Update: new guidelines for the treatment of infants with sickle cell disease. Agency for Health Care Policy and Research

key information

source: Paediatric Nursing

year: 1993

authors: Selekman J

summary/abstract:

These clinical practice guidelines set forth a comprehensive program for identifying, diagnosing, and treating newborns and infants with sickle cell disease and recommend education and counseling strategies for their parents. Sickle cell disease comprises a group of genetic disorders characterized by the production of hemoglobin S, anemia, and acute and chronic tissue damage secondary to the blockage of blood flow by abnormally shaped red cells. Sickle cell anemia is the most common form of the disease, and it affects approximately 1 in 375 African-American infants. Although in the United States sickle cell disease is most commonly found in persons of African ancestry, it also affects other populations. The panel recommends screening of all newborns for sickle cell disease, since targeting specific groups will miss some infected infants. Samples of dried blood on filter paper or liquid blood samples should be used for hemoglobinopathy screening.
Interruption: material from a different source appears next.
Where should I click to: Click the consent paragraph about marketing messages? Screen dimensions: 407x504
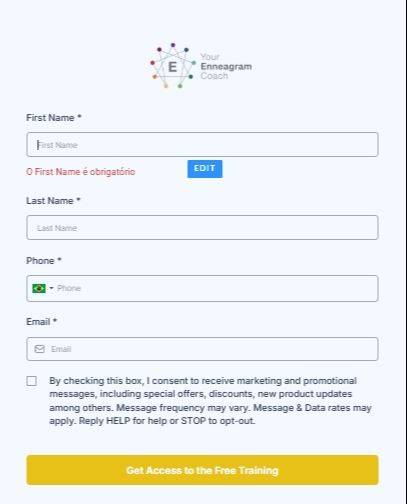pyautogui.click(x=210, y=401)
Hemoglobin electrophoresis, isoelectric focusing, and high performance liquid chromatography are acceptable, reliable, and accurate testing methods. Infants identified on initial screening must be retested to establish a definitive diagnosis. Affected infants must be given twice-daily oral penicillin beginning at 2 months of age to reduce pneumococcal, conjugated Haemophilus influenzae, and hepatitis B vaccines. Infants with sickle cell disease require the same well-child care as infants without the disease. Education and nondirective genetic counseling should be offered to all parents of infants with sickle cell disease. The guidelines stress the need for a comprehensive and fully integrated approach to reduce morbidity and mortality from sickle cell disease.